• **Your task**:
Rewrite the stretch of the records below from the line containing "You are a computer-use agent." through the line containing "tap(546, 113)", replacing "Click" with "Tap" and keeping everything else unchanged. Return only those lines, and omit the pictures.

• **Stored rows**:
------------------------------------------------------------------------

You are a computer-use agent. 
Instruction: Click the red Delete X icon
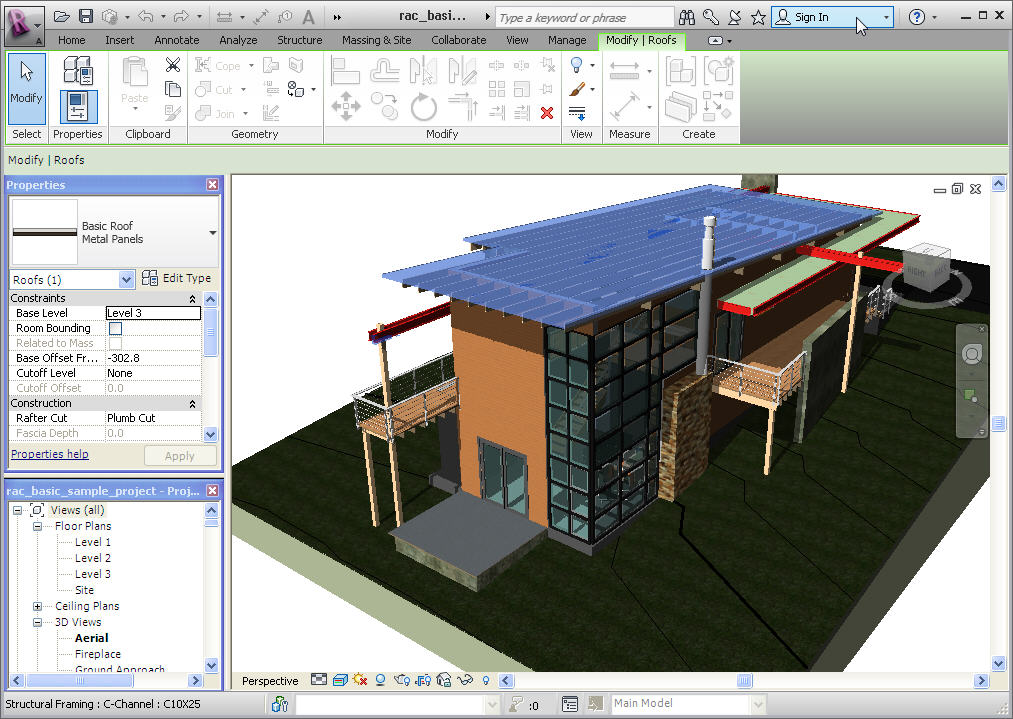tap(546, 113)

------------------------------------------------------------------------

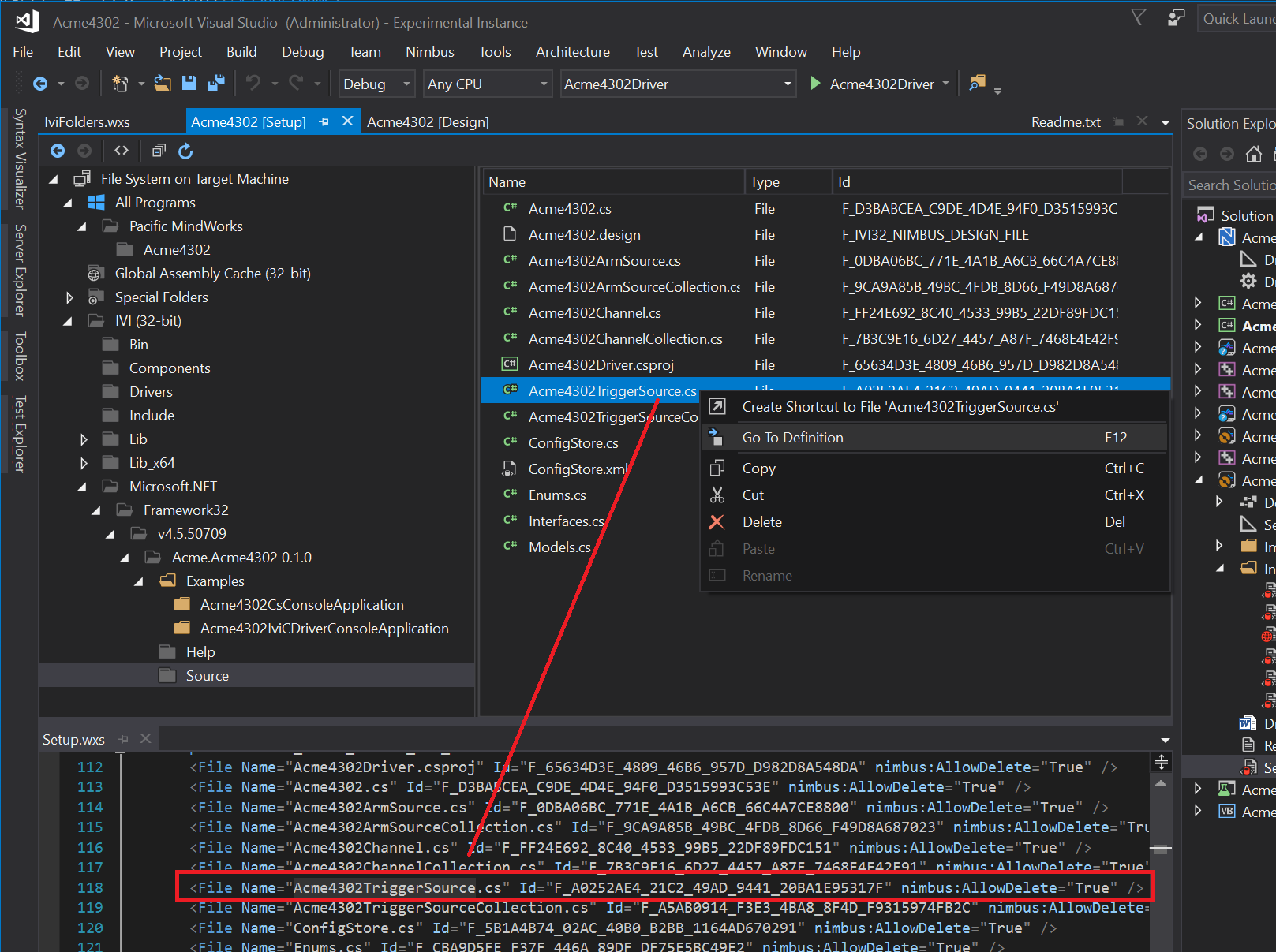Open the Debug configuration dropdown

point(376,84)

------------------------------------------------------------------------

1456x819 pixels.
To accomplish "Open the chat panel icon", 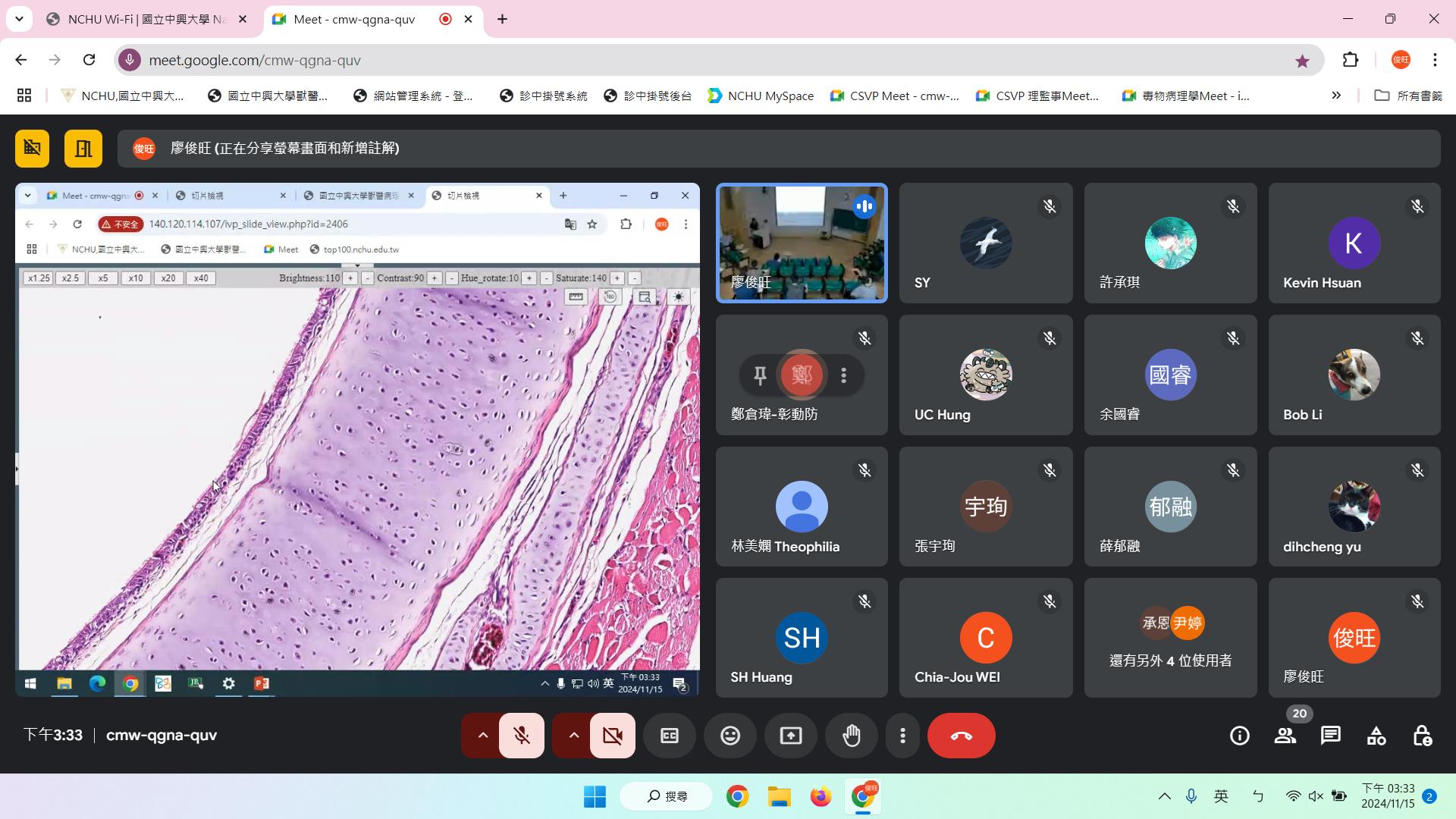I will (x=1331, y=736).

------------------------------------------------------------------------

• **Correct answer**:
You are a computer-use agent. 
Instruction: Tap the red Delete X icon
tap(546, 113)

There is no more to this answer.